The Pursuit of Tamsen Littlejohn
Page 19
“There’s another thing we need to talk about.” He bent to pull on his moccasins. The hem of his shirt had darkened, wicking up water off his breechclout. “Back when Cade and me were bringing the beeves to market, before Morganton, we got ourselves invited to a wedding. Friends of ours. Cherokees.”
She was fairly certain she concealed the jolt that went through her. She remembered now, that first day she milked the cow, his saying that the Cherokees knew him and Cade. She hadn’t translated that into friendship, though. “Do they ever come here, your Cherokee friends?”
“Not often.

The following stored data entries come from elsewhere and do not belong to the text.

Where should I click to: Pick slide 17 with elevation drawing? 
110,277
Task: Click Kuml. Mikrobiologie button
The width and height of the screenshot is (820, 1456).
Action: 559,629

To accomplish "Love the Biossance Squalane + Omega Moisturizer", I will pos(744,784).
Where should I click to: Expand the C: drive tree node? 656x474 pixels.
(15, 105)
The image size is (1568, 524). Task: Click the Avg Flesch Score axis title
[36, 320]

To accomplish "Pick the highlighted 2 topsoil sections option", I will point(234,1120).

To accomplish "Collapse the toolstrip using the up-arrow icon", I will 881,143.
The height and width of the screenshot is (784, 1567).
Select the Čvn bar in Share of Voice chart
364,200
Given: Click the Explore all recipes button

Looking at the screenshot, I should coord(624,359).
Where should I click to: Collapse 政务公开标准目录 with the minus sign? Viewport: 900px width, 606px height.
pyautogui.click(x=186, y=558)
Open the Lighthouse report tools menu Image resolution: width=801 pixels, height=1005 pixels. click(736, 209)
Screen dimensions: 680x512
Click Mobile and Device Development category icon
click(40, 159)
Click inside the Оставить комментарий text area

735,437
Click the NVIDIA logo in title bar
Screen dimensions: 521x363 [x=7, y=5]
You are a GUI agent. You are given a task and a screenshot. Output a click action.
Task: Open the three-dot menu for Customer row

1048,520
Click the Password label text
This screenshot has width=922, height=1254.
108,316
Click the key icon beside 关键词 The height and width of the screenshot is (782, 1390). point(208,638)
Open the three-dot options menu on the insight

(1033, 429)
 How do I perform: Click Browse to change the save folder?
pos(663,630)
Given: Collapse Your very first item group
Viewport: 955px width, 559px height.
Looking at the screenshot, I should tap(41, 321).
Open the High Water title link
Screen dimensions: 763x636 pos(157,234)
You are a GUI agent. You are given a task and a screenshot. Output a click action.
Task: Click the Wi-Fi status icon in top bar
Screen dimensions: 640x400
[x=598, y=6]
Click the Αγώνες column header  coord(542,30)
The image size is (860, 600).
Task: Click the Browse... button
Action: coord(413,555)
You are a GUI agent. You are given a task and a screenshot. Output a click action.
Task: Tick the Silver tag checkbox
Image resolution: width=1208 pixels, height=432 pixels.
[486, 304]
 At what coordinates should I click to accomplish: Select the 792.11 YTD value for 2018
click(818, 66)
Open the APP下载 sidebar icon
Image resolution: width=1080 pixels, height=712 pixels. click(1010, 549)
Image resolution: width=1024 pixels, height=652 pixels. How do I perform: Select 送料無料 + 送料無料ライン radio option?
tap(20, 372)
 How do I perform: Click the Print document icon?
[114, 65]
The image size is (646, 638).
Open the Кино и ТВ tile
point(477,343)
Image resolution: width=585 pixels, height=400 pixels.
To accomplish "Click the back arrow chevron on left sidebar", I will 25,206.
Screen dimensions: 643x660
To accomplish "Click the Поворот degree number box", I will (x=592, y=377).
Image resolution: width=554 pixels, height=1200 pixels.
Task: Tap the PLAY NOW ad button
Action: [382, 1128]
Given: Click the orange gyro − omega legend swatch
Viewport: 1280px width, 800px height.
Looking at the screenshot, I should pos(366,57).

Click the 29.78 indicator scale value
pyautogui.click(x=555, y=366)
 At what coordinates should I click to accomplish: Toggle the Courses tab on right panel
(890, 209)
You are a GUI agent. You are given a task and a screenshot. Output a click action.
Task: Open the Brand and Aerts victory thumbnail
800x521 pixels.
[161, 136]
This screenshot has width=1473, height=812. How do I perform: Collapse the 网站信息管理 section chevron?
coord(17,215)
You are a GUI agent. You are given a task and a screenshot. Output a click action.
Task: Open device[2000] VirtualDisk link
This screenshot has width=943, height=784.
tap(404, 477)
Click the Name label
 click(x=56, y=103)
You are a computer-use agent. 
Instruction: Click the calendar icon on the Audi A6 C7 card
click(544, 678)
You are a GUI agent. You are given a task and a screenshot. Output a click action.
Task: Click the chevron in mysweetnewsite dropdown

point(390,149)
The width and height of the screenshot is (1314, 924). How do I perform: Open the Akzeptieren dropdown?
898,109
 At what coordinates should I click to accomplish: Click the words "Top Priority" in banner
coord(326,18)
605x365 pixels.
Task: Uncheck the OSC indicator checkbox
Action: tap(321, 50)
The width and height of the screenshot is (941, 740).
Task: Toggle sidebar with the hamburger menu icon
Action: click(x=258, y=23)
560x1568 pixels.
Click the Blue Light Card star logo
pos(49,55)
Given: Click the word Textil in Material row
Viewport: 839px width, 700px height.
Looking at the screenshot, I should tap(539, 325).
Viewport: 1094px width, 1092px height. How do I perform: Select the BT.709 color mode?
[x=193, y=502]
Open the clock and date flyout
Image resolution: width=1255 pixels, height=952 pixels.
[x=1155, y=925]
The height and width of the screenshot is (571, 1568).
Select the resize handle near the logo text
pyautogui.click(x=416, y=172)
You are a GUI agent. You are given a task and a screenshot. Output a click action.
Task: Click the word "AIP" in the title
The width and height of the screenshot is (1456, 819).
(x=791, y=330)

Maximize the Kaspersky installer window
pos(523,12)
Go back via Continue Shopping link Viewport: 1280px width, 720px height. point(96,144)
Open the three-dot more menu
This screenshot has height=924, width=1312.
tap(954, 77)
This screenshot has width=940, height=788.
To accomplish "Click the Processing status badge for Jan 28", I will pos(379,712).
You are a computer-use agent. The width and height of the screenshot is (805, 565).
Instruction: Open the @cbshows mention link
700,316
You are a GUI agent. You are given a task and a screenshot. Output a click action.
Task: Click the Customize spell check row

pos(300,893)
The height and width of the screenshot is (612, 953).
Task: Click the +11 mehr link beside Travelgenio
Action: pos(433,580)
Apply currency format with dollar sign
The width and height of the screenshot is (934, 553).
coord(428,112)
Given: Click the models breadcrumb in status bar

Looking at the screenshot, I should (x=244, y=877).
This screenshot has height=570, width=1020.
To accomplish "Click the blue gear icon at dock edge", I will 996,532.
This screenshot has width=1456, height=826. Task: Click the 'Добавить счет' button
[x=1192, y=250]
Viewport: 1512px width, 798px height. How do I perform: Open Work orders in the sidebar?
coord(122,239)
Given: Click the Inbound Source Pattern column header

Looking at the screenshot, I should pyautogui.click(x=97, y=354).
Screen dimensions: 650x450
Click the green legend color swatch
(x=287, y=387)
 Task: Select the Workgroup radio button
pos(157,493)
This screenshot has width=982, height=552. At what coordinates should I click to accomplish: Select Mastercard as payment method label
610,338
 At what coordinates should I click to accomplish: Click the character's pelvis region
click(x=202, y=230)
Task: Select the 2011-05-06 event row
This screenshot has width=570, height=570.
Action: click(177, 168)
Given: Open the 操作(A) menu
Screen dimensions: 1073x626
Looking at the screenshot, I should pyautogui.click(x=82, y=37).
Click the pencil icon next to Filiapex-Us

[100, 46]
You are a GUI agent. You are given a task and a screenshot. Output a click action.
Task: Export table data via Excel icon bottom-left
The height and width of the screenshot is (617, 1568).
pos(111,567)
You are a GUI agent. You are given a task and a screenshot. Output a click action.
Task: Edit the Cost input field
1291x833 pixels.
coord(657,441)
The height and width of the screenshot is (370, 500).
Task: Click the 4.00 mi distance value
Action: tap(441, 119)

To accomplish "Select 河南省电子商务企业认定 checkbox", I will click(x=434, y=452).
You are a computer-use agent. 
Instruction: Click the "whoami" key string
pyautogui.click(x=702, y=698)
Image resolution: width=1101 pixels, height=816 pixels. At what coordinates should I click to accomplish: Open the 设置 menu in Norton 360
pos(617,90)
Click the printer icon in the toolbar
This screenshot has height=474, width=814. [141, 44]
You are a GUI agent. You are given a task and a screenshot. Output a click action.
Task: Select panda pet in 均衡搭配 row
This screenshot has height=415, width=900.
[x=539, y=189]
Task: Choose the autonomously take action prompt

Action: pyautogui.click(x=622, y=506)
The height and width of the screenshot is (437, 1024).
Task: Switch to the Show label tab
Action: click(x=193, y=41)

Ain’t safe. It ain’t always safe for us to go to them. There’s miles of hazards between. But we promised to be there, Cade and me—for White Shell’s wedding—not knowing things would change.”
Her presence had complicated everything for them.
“You should go,” she said, then before she lost her nerve, “I’ll go with you, if that’s what you mean to ask.”
“Not exactly.” He shot her a half-worried look as he reached for his bullet-bag. “It’s at Chota—the principal Overhill town. A few days’ riding for me and Cade, if we don’t run into trouble on the way.”
Hostile Indians, she supposed he meant. Dragging Canoe’s braves, the Chickamaugas. Or were they Creeks? Not that she’d be able to tell the difference if either knocked at their cabin door.
She studied his face in profile, trying to guess what he wanted her to say, finally deciding he didn’t want to take her to Chota. She’d slow them down, or maybe be seen along the way, recognized, bring down worse trouble than Indians on them all.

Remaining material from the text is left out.